BEGIN Text for analysis

Wearing a journalist hat makes one think differently when at an event. But at a recent disc golf clinic, I was just really excited that my wife and daughters had not only agreed to attend, but were even looking forward to it. Being in dad mode, I at least snapped a lot of photos.
The event, a women’s disc golf clinic led by Prodigy Disc team members Sarah Hokom and Paige Pierce, was held in in Santa Cruz, Calif., three days before the Masters Cup National Tour event.
My excitement came because I had waited a long time for my wife and daugters to show interest in my favorite sport (or activity, hobby or obsession). My wife used to play many years ago, before the kids came along, but it was always more about wanting to share something I loved. The kids have played a few times, but hadn’t gotten hooked yet.
Scheduled for 5 p.m., the clinic was held on a particularly windy (and cold, for Santa Cruz) day in April. As a disc golf instructor, I assure you that these are not ideal conditions for teaching or learning the basics of flying disc sports.
We arrived a little before 5 and, aside from one lady, were the first on the scene. Slipping into journalist mode, I asked her what brought her there. She told me she was from San Francisco (a 1- or 2-hour drive, depending on traffic), and had played a week earlier in the amateur Masters Cup event. The clinic was promoted during that week and during the Daisy Chains women’s tourney, held in Santa Cruz County the week between the amateur and professional Masters Cup weekends.
Clearly this clinic had been well planned.
I caught up with Hokom after she had already made it to Georgia for the Hall of Fame Classic. She was understandably busy during the clinic and I had been more focused on watching my wife and kids. Hokom said the clinic was the fourth she had conducted with Pierce and “at least a dozen” more are planned to take place. She said each event has had about 10-15 participants. I didn’t count in Santa Cruz, but I thought it was between 15-20.

END Text for analysis

Problem statement:
Decide whether each statement agrees with the disc golf clinic account above. Answer yes or no for each and quote the words from the account that settle it.
(a) The clinic took place three days before the Masters Cup National Tour event.
(b) The clinic was held on a calm, mild day.
(c) Hokom said each event has had about 20 to 25 participants.

BEGIN Entries supplied

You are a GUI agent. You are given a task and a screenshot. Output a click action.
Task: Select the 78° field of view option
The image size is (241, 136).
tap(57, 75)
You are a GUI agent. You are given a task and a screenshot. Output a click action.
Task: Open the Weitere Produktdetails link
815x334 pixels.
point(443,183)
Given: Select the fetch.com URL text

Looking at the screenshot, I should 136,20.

END Entries supplied
BEGIN Entries supplied

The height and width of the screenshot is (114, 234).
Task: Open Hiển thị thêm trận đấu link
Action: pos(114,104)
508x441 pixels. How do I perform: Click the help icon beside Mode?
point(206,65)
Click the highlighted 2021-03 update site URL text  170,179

END Entries supplied

Your response:
(a) Yes: "three days before the Masters Cup National Tour event"
(b) No: "a particularly windy (and cold, for Santa Cruz) day in April"
(c) No: "each event has had about 10-15 participants"